Gutachterin: Nadine Mutz
Fueye ist ein grafischer Emigrationsroman in zwei Teilen. Der erste Teil des Romans handelt von Antonino und dessen Sohn Horacio, die 1916 in der Hoffnung auf ein freies, besseres Leben gemeinsam mit Hunderten von Europäern die Überfahrt von Italien nach Buenos Aires auf sich nehmen. Während der Vater seiner Arbeit bei einer oppositionellen Zeitung nachgeht, wächst Horacio bei der Geliebten seines Vaters auf, die ihm das Klavierspielen lehrt. Der Bandoneonspieler Vicente bringt Horacio mit der Welt des Tango, der Prostitution und der Mafia in Berührung, und der Junge beginnt von einem Leben in der argentinischen Oberschicht zu träumen. Eine Karriere als gefeierter Pianist schlägt Horacio einige Jahre später aus. Um sich die Ehe mit der Tochter des korrupten Großunternehmers Torres zu erkaufen, verrät er die Druckerei seines Vaters. Als die Verhaftung Antoninos bekannt wird, willigt Torres in die Hochzeit ein und gibt ihm eine Anstellung. „Klavier und Tango, das war einmal“. Viele Jahre später, seines eintönigen, freudlosen Lebens bewusst, setzt sich Horacio eines Abends in einer Bar wieder einmal ans Klavier. Dabei lernt er die ebenfalls vom Leben enttäuschte Àgata kennen und verliebt sich in sie. Die beiden beschließen, aus ihrem Leben auszubrechen und anderswo gemeinsam neu anzufangen. Doch am Busbahnhof wartet Àgata vergeblich. Die Träume und Hoffnungen, die Vater und Sohn fünfzig Jahre zuvor auf der großen Überfahrt nach Argentinien hegten, haben sich nicht erfüllt.

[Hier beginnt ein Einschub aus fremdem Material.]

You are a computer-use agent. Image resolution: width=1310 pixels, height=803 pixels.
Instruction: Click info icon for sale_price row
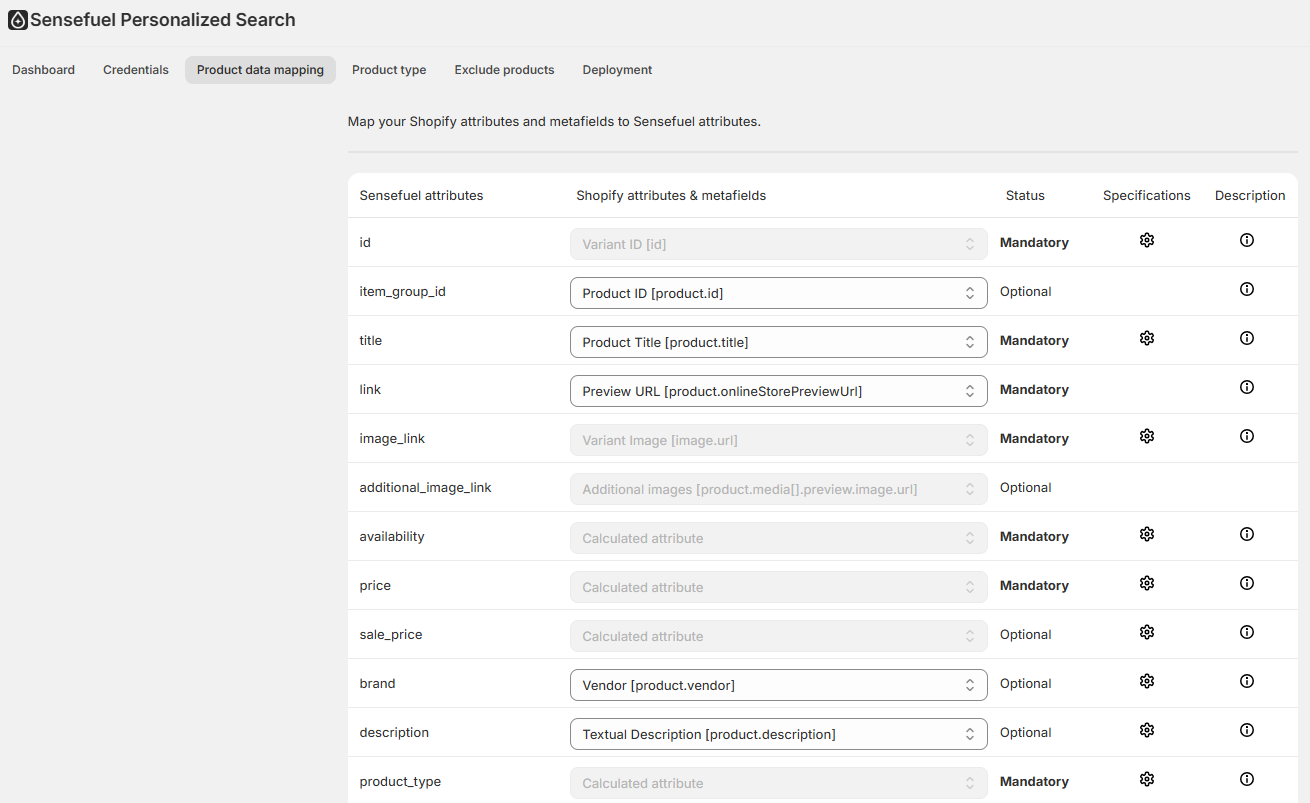[x=1246, y=632]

Im zweiten autobiografischen Teil des Romans geht es nicht zuletzt um den Entstehungsprozess von Fueye. Der Autor Jorge González lebt seit über zehn Jahren in Spanien und denkt über sein eigenes Leben als Emigrant nach. Eine zehntägige Reise nach Buenos Aires, ein Besuch bei seinen Eltern und Freunden, bietet den Rahmen für seine Gedanken und Gefühle, die er voller Poesie wie eine Kollage an- und übereinander fügt. Mit einem Freund spricht er über die Erfahrung der Emigration, das Entwurzeltsein, das Heimweh und die Hoffnungen, die sie mit der neuen Heimat verbinden. Es stellt sich die Frage, ob es für eine Rückkehr nicht längst zu spät ist. González verrät uns hier jedoch nicht nur das Konzept, sondern auch den Schlüssel für seinen Roman. Er selbst kam in den 80er Jahren in den Besitz des Namen gebenden „Fueye“, das auch für ihn zur Metapher wurde: Für die Welt des Tango, der Melancholie und Leidenschaft, der ewigen Hoffnung und der ewigen Enttäuschung.
Dieser grafische Roman richtet sich insbesondere an einen Leserkreis mit einem hohen Anspruch an künstlerische Gestaltung. Die in einem düsteren Sepia gehaltenen Zeichnungen des ersten Teils sind durch das Spiel von Hell und Dunkel und den hohen Abstraktionsgrad überaus ausdrucksstark. Im experimentelleren zweiten Teil wechseln sich Kollagen ab mit Filzstiftzeichnungen, Skizzen, Aquarellen, Ölbildern. Auch der Text selbst ist ein grafisches Element. In der künstlerischen Gestaltung, die die verschiedensten Techniken und Stile der Kunstgeschichte seit Daumier und Toulouse-Lautrec in sich vereint, spiegelt sich auf wunderbare Weise der assoziative Charakter der Handlung. „Fueye“ ist ein politisches, emotionales, sentimentales Kunstwerk mit szenischem Charakter.